Camp NaNoWriMo!

It’s almost that time again! Camp NaNoWriMo (National Novel Writing Month) is almost upon us! I know, I was just talking about this a few short months ago in November of 2012, but the first Camp NaNoWriMo of the year is starting the first of April, and I’ve decided to take the challenge again! This will be the seventh NaNoWriMo event I’ve participated in, but this time I’m diving into an entirely different type of project than any I’ve done before. In April I’ll be working on a SECOND DRAFT.

Though I managed to make it to the finish line of 50,000 words in November of last year with my novel “Snowfall”, there was a great deal of the plot missing in the middle. However, I love the characters and the setting and most of the general plot, so I’ve decided to try to fulfill its potential by completely outlining the whole thing and rewriting a second draft. This will be a pretty big undertaking for me–for one, I’ve never gotten far enough to really complete any serious editing of any of my previous novels. I also have never written such a large project using an outline I made up beforehand.

However, I’ve been learning a lot from my Creative Writing class this year, and one of the things I’ve been learning is how helpful an outline truly is. Before I began the Novel Project we are doing for class (a short, 30 page novella we are writing over the rest of the semester), we were told we needed to write up an outline for our story. At first I was really skeptical. Whenever I’ve written a novel before, it’s always been in a meandering, fly-by-the-seat-of-my-pants sort of way. When I started, I would have a general idea of where I was going with it, and I would already have a fairly good idea of the ending, but the middle, the meat of the story, I came up with as I went along. Now, that has certainly worked fairly well for me before–I’ve come up with some of my best ideas on the fly–but this story was so short that we really needed a good solid outline in order for us to be able to finish the story in 30 pages.
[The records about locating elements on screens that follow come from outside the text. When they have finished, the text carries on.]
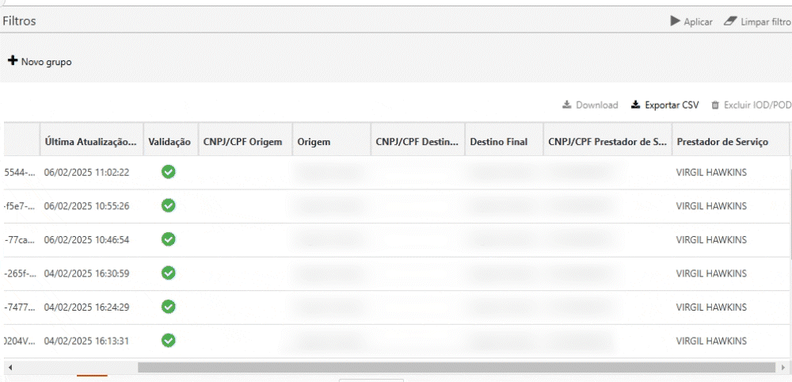The width and height of the screenshot is (792, 382).
Task: Click the Download arrow icon
Action: tap(566, 105)
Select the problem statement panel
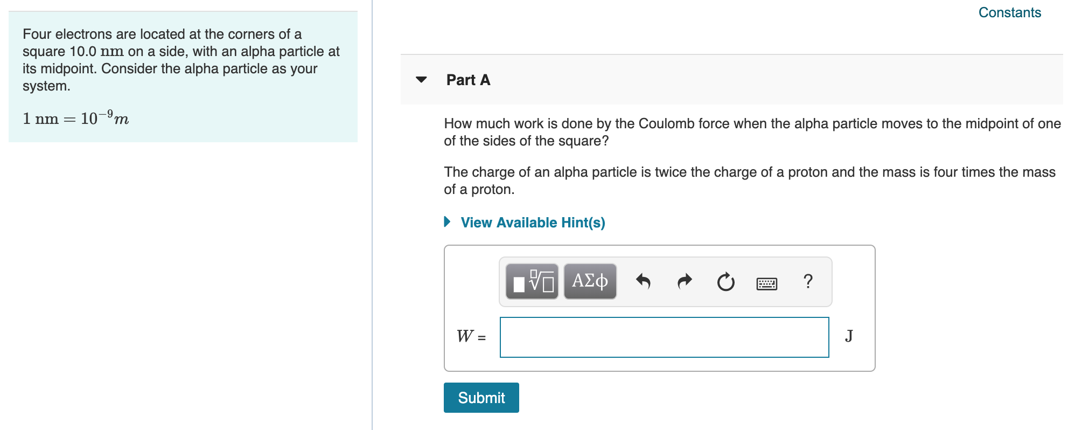 click(183, 75)
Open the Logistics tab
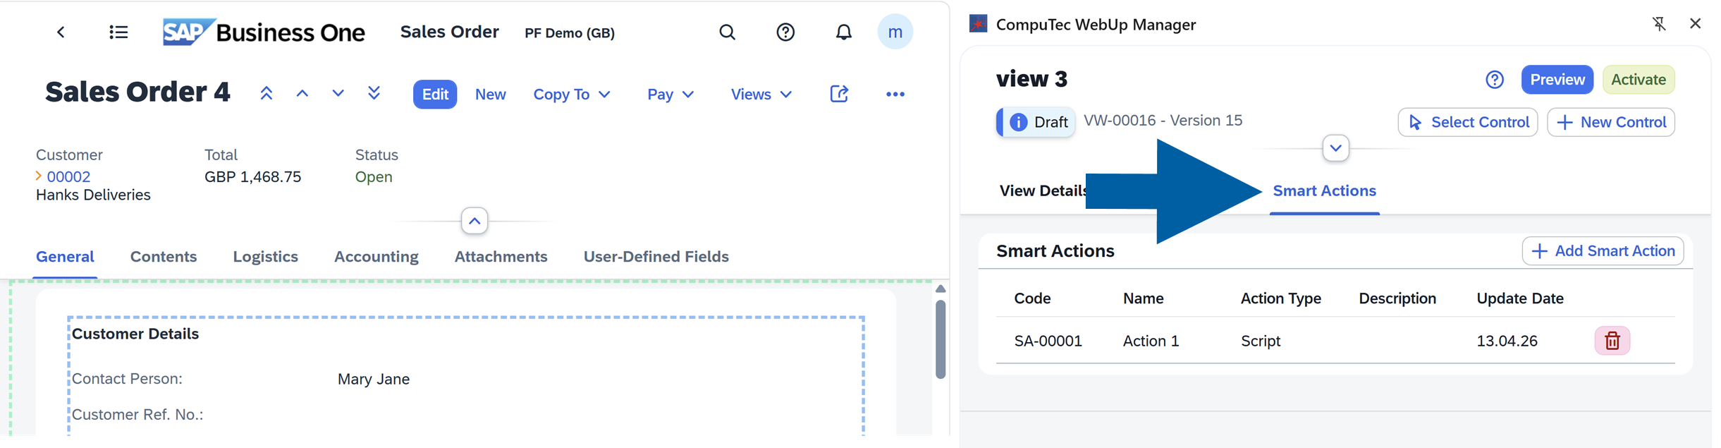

So I wrote my outline, and as I wrote, all of these ideas started to come to me, filling my head; and filling my outline. I toyed and prodded and rearranged until my outline made me super excited about the story it was going to help me produce. There’s character development in all of the right places, and action to help speed things along and keep people interested, and the characters are so much more complex for the time and effort I’ve spent working on them. So, now that I’ve learned so much about the advantages of outlining, why wouldn’t I use my newly acquired skills to help me fill plot holes before I started working on the second draft of my novel?